In Iowa an unusual job of recruiting had just been completed. Early in January this state sent to St. Louis, to go marching through the streets to the rendezvous at Benton Barracks, the 37th Iowa Volunteer Infantry, numbering 914 rank and file; a regiment like all others except for one thing — everyone from colonel to drummer boy was safely past the upper military age limit of forty-five years. (Many of the men were over sixty, some were in their seventies, and one sprightly private confessed to the age of eighty.)
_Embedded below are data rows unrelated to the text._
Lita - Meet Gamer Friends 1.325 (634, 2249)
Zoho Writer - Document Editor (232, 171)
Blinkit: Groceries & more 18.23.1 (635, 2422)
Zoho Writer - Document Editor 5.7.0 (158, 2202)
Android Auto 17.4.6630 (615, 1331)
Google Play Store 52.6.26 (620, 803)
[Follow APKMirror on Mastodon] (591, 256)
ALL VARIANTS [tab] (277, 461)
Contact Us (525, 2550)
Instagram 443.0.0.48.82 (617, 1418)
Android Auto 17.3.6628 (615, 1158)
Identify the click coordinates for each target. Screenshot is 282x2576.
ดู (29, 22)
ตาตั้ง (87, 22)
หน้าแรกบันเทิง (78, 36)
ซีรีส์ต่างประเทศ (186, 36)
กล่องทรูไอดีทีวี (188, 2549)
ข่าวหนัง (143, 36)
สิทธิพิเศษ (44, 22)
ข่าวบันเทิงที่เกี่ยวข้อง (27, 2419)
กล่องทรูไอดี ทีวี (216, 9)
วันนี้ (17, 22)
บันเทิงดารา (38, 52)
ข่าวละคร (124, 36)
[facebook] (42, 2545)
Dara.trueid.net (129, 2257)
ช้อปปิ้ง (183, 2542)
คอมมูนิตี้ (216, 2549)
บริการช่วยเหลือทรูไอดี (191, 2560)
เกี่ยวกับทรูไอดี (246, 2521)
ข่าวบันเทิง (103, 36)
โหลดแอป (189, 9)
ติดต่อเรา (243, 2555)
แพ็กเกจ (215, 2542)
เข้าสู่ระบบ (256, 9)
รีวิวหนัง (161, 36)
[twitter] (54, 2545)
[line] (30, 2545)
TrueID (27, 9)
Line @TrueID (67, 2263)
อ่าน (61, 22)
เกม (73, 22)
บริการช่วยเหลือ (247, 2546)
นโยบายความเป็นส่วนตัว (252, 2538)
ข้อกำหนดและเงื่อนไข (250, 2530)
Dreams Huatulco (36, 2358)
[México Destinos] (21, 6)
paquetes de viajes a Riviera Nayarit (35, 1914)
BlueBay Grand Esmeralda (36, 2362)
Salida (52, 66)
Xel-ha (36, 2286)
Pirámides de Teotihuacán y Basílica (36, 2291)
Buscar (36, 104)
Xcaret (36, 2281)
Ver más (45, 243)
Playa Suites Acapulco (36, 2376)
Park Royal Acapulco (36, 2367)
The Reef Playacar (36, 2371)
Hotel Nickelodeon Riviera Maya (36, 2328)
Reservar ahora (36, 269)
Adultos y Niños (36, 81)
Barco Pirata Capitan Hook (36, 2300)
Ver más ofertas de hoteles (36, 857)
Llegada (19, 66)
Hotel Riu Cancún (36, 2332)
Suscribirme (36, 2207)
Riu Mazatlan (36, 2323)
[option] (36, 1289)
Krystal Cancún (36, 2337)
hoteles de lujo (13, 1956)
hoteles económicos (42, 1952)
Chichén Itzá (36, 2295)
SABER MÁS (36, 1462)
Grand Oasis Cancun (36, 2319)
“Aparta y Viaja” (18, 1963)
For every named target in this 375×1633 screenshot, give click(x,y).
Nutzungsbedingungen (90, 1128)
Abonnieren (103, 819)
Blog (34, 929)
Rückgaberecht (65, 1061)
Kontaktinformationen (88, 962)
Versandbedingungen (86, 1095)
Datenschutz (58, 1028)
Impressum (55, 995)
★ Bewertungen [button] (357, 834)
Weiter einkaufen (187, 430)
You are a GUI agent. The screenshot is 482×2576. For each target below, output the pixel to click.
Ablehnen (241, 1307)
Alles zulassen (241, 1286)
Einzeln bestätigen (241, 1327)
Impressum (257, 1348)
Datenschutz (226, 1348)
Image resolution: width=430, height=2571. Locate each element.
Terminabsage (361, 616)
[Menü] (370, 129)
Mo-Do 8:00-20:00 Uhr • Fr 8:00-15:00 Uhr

This was Iowa’s famous “Graybeard Regiment,” recruited by special arrangement with the War Department as a means of showing that there were plenty of draft-proof citizens who were perfectly willing to go to war. There was a tacit understanding that the regiment would be given guard and garrison duty as much as possible, but there was nothing binding about this. The 37th was in no sense a home-guard outfit; it had enlisted for the full three years and eventually it was to campaign in Missouri, Tennessee, and Mississippi, hiking in the rain and sleeping in the mud like anybody else. During its three years only scattered detachments got into actual fighting — the total casualty list was only seven — but 145 men died of disease, and 364 had to be mustered out of service for physical disability, and when the regiment at last was paid off, in May of 1865, it was revealed that more than thirteen hundred sons and grandsons of members of the regiment were in Federal military service. So old were these men, and so young their state, that not a man in the regiment could claim Iowa as his birthplace. There had been no Iowa when these Iowans were born.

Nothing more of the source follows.